The wheat field that I walk through on the way to the wood is not a wheat field any more. This year it is planted with oilseed rape and the first yellow flowers are already out (the field behind my house is rape too, and the scent this evening when I went out to feed the chickens is marvelous. It can become overpowering later in the year but at the moment it smells like spring and its nice). This field has been wheat for the last two years, and it’s been a food source for (I think) at least three different clans of badgers. I wonder how it will affect them now the food source has gone? I imagine that the badgers won’t be so keen to try to annexe it as territory, but I’ll see what happens. Unless badgers each oilseed rape, of course…

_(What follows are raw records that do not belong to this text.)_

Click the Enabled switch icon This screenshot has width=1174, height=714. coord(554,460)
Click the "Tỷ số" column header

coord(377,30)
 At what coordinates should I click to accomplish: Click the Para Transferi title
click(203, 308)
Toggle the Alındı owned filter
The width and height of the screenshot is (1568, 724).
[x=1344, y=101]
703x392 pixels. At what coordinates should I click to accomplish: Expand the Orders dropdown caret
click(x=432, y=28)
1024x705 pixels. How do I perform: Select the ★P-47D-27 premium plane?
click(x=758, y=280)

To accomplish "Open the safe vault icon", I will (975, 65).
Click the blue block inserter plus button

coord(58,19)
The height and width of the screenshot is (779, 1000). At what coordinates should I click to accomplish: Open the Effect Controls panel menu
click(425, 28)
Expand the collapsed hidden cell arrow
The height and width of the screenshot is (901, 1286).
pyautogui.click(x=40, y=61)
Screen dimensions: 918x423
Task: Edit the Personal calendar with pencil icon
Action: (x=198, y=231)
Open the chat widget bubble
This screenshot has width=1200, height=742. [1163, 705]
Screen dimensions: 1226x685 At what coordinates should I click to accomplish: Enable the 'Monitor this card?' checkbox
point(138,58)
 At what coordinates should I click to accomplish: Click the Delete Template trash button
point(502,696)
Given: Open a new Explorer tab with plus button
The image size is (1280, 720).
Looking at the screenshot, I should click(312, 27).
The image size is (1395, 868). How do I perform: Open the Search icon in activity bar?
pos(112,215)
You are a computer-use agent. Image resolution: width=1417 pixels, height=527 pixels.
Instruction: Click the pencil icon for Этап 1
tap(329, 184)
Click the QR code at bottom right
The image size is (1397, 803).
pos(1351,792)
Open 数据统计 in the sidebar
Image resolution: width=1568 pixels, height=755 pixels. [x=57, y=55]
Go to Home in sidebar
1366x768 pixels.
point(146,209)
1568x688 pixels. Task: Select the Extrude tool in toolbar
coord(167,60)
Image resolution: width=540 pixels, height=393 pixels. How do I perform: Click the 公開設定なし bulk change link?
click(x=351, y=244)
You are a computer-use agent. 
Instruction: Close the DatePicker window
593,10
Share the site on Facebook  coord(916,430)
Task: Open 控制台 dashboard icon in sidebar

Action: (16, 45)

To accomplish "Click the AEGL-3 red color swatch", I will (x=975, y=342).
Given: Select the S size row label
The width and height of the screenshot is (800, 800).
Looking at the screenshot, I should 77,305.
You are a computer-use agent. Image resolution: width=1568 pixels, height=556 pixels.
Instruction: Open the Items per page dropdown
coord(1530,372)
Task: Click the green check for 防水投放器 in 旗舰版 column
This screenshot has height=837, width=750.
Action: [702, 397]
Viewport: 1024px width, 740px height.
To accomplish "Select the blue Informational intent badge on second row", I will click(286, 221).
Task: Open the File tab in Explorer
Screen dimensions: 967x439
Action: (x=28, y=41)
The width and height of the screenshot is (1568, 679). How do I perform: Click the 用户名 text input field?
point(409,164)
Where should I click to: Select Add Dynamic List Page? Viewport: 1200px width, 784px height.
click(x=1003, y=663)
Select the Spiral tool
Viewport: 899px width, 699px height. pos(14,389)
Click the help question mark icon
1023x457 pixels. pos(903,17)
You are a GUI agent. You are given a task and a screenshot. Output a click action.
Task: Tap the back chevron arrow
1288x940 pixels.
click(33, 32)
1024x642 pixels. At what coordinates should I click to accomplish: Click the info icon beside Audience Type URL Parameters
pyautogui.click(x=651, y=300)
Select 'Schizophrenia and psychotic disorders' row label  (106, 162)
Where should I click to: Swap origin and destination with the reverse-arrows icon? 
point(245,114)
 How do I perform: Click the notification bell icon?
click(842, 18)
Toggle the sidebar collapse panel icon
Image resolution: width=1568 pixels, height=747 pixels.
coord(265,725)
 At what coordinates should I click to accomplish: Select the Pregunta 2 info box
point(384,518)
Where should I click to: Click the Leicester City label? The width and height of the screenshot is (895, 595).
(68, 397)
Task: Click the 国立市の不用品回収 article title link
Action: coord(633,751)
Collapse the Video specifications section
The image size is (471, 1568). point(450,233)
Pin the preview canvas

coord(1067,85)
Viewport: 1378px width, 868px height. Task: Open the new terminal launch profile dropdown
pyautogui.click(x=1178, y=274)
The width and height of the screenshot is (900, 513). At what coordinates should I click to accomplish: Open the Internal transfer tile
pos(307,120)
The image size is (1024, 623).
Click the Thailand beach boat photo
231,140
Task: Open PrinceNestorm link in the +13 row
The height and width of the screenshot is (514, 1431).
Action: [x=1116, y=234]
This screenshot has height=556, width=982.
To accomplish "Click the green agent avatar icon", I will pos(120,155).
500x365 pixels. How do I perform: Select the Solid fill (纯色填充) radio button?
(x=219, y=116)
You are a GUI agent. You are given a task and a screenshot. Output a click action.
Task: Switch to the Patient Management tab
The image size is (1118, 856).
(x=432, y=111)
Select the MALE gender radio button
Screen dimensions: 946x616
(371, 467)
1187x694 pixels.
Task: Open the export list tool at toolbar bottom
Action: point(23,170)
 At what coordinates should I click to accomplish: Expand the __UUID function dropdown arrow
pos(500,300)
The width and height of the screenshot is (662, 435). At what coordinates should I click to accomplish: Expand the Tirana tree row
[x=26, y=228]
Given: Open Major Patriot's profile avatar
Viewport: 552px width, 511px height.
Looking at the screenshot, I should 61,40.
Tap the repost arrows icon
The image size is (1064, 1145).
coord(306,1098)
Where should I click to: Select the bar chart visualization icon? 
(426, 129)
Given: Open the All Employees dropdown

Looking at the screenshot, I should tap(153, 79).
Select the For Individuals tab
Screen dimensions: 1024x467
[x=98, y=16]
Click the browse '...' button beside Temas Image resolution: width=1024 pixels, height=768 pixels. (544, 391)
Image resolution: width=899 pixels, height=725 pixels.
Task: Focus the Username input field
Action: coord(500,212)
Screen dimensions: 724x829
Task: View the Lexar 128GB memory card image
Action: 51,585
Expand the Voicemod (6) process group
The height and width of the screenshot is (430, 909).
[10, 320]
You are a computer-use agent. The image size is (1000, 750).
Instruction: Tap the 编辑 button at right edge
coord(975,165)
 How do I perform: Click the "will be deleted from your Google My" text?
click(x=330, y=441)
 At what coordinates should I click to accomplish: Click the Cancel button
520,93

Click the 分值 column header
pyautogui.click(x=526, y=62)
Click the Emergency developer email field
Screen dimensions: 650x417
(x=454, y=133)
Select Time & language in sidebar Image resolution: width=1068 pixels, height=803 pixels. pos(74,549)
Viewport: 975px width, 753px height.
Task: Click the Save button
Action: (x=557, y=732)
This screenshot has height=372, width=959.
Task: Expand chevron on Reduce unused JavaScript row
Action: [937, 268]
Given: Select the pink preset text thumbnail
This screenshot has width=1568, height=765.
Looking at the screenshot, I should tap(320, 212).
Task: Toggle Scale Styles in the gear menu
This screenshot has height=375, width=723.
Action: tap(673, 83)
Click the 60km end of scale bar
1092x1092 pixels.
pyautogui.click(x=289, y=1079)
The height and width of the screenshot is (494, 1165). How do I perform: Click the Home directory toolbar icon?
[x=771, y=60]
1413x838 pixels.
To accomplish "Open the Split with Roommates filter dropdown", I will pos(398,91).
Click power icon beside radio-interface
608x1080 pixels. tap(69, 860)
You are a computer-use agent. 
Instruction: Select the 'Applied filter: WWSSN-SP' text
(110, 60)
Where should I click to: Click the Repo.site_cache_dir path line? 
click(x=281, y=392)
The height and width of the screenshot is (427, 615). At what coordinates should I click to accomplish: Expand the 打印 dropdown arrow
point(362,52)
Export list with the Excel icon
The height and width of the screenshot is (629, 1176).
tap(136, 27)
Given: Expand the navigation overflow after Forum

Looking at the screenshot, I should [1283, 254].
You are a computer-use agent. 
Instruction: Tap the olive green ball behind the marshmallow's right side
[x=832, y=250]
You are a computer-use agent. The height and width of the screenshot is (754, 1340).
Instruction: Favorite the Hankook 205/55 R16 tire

I arrived at the sett at about 7.45pm. The tawny owls hooted and ‘ke-wicked’ and the first woodpecker of the year yaffled away somewhere behind me. It’s good to get back into the wood. I spend so much time rushing about at work that it’s a real luxury to just sit and listen and watch and do nothing.
It is a good time of year to be watching badgers at the moment, for two reasons. Firstly because the undergrowth has not yet grown up. Later in the year the nettles and elder will block a lot of the views at this sett, but for now it is possible to look across the whole area. Secondly, and more importantly, this year’s cubs will be emerging about now. I can tell myself that I want to see cubs because it allows me to judge the success of the clan, but if I’m honest I want to see them because they’re cute, especially when they’re finding their feet outside the sett for the first time.
There were six active sett entrances visible from where I was sitting, so the badgers are still active. At 8.15pm an adult badger emerged at the east end of the sett, followed a few minutes later by a second. They groomed themselves and each other for a moment and then wandered slowly around the area. Ten minutes later they were joined by another badger from the east end and two more from the west end – all adults, no cubs. It was too dark for pictures but light enough to see well with binoculars.
I didn’t stay long. I had to go to work the next day so I couldn’t stay late. The badgers seemed relaxed and happy, and at least I know that there are at least five adults still in residence. The next few weeks will be busy for me too, but I’ll try to get out again soon. The evenings are lengthening and I hope there will be cubs out in the next week or two.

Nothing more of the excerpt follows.